WRITTEN INSTRUCTION A:
Using the article on Zephyr Teachout's run for governor, answer these questions:
(i) Which anniversary of the New York City chapter of Democracy for America was the fundraiser celebrating?
(ii) What role did Teachout hold in the Dean campaign in 2003?
(iii) Who heads the Progressive Change Campaign Committee?

EXTRACT PROVIDED:

━━━━━━━━━━━━━━━━

This is met with cheers, as the wine- and beer-sipping members of this crowd are attending a fundraiser celebrating the 10th anniversary of the local New York City chapter of Democracy for America, a progressive organizing outfit that arose out of the fervor of the Howard Dean presidential campaign.

But though Teachout got her start in politics 10 years ago with much of the crew gathered last week at the loft in the Chelsea section of Manhattan and was the chief Internet organizer for the Dean campaign in 2003, there does not seem to be much enthusiasm for her latest project. She faces a steep uphill climb in a Democratic primary for governor of New York in less than a month against Andrew Cuomo, he of the more than $30 million war chest, famous last name, and, earlier this year at least, some of the highest approval ratings of any governor in the country.

The organizer of the anniversary event took pains at its start to tell reporters that even though Teachout was attending, her appearance did not signify an endorsement of her campaign by Democracy for New York City. Nor would Howard Dean, who headlined the event, be endorsing one of the architects of his own political rise. (“I can’t speak about the race because I don’t know much about it,” he told one reporter.)

“I am for her challenging Cuomo,” said one activist in the back of the room, “But in terms of being for her because of her, well, I’m not sure I am there yet.”

Another, when asked what brought her to a Teachout event, sounded surprised that she was attending one.

“Oh, this is for Zephyr?” said the activist, who said she had known Teachout for a decade. “I didn’t…I thought…I didn’t realize this was about that. Sure, I guess I’m a supporter, but I haven’t given it much thought, to be honest. I’m really here to see Howard Dean.”

Ever since the former Vermont governor’s campaign, but more seriously over the past two years, the Democratic Party has been undergoing a kind of slow-burning revolution. Just as the Tea Party has wrested control of the Republican Party from the Beltway establishment, progressives have been trying to pull Democrats to the left and purge the party of pols too willing to coddle corporate interests. These progressives have cheered the victories of Elizabeth Warren in Massachusetts and Bill de Blasio in New York City, and taken heart in a smattering of congressional wins around the country.

“There is a rising economic populist tide in America, and Elizabeth Warren is the personification of that movement,” said Adam Green, the head of the Progressive Change Campaign Committee, which has been on the front lines of that fight. “And Zephyr Teachout is going to be a big part of it, as well.”

But in dethroning, or even denting, Cuomo, this nascent movement is facing its greatest test. The governor has conducted a master class in manipulating the levers of power in notoriously dysfunctional Albany, even as he has enraged progressives. He helped engineer a state Senate that is held together with a coalition of Republicans and conservative Democrats, keeping the more unruly members of his own party relegated to the minority. He reversed promises to permit nonpartisan redistricting and to clean up state government by enacting meaningful campaign finance reform. He let a tax on millionaires expire, and he outmaneuvered de Blasio to prevent a new tax for paying for universal pre-kindergarten in New York City. A host of progressive priorities—banning fracking, raising the minimum wage, legalizing marijuana, curbing the growth of charter schools, and more abortion rights—stalled, although the governor did get gay marriage and more restrictions on guns passed. Then came recent revelations that some of the governor’s string pulling around a commission he created to root out Albany corruption may have been a string pulled too far, with a U.S attorney investigating whether the governor overstepped his limits to protect allies and aligned lawmakers.

━━━━━━━━━━━━━━━━

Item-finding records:
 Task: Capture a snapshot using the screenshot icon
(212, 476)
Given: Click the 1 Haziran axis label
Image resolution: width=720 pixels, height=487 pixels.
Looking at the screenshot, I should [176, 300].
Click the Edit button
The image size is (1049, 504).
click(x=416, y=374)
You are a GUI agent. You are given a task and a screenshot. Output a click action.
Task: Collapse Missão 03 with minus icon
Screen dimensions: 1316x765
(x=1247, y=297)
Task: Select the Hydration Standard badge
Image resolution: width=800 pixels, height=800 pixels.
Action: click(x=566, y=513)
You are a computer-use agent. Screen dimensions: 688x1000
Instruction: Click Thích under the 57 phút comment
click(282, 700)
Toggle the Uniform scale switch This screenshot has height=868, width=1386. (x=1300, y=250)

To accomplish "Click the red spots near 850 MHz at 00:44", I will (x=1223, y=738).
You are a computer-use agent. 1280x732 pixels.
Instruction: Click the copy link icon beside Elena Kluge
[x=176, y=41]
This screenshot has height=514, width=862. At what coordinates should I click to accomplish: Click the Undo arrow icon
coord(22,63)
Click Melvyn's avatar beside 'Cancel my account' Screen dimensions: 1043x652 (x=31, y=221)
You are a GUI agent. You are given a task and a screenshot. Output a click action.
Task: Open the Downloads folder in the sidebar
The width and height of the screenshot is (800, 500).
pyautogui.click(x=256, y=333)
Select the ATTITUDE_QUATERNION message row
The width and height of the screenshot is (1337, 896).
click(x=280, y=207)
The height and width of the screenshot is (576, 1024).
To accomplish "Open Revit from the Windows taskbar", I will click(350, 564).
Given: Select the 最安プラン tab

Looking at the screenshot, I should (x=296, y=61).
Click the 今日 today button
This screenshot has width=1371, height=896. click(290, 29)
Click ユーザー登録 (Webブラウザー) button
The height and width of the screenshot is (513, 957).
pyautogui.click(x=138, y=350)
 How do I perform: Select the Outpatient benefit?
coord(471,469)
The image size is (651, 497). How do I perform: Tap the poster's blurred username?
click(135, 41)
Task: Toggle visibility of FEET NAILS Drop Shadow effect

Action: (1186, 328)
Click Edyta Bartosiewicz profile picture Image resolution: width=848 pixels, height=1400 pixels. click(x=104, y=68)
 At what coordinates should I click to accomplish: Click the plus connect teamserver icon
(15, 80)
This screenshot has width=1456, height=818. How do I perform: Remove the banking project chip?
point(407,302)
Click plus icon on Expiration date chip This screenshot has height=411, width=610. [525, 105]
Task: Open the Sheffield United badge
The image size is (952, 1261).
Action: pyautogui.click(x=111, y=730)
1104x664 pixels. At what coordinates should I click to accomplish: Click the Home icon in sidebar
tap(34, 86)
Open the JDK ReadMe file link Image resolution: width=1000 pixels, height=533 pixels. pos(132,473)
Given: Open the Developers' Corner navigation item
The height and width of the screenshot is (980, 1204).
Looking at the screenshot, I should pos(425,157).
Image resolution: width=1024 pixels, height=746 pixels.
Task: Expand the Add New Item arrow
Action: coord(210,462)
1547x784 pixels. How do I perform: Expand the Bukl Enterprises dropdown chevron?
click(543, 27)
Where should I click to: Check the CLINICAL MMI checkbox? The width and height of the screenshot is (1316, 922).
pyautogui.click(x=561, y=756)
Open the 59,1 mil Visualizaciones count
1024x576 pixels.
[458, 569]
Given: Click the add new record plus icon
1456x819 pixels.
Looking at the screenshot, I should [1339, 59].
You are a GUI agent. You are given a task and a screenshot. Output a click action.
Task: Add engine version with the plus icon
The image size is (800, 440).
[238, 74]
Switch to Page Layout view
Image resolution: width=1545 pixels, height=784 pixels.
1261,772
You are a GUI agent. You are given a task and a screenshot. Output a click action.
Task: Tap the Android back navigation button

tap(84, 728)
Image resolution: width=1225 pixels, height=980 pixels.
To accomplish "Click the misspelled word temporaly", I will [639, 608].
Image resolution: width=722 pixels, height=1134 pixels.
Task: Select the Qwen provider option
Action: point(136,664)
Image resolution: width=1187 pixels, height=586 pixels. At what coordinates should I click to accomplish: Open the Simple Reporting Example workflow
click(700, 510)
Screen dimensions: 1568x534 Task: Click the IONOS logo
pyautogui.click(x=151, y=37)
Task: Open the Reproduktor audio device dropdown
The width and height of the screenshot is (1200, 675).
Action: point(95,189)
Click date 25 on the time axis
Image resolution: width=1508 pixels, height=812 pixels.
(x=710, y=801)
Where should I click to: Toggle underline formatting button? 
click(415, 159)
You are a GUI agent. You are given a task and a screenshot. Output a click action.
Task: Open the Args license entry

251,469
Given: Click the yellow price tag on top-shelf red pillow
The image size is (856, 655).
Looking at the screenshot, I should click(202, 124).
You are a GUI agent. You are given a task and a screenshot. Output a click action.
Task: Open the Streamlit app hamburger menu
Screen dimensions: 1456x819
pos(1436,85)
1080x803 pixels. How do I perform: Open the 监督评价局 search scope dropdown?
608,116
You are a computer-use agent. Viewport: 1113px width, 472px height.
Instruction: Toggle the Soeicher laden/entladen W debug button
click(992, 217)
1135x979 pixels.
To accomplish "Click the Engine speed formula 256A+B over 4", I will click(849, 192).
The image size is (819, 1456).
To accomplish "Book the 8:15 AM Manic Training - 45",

━━━━━━━━━━━━━━━━

WRITTEN INSTRUCTION B: Pick out each line in the records that contains the word "Select".

CORRECT OUTPUT A:
(i) The 10th anniversary
(ii) Chief Internet organizer
(iii) Adam Green

CORRECT OUTPUT B:
Task: Select the Hydration Standard badge
Select the ATTITUDE_QUATERNION message row
Given: Select the 最安プラン tab
 How do I perform: Select the Outpatient benefit?
Task: Select the Qwen provider option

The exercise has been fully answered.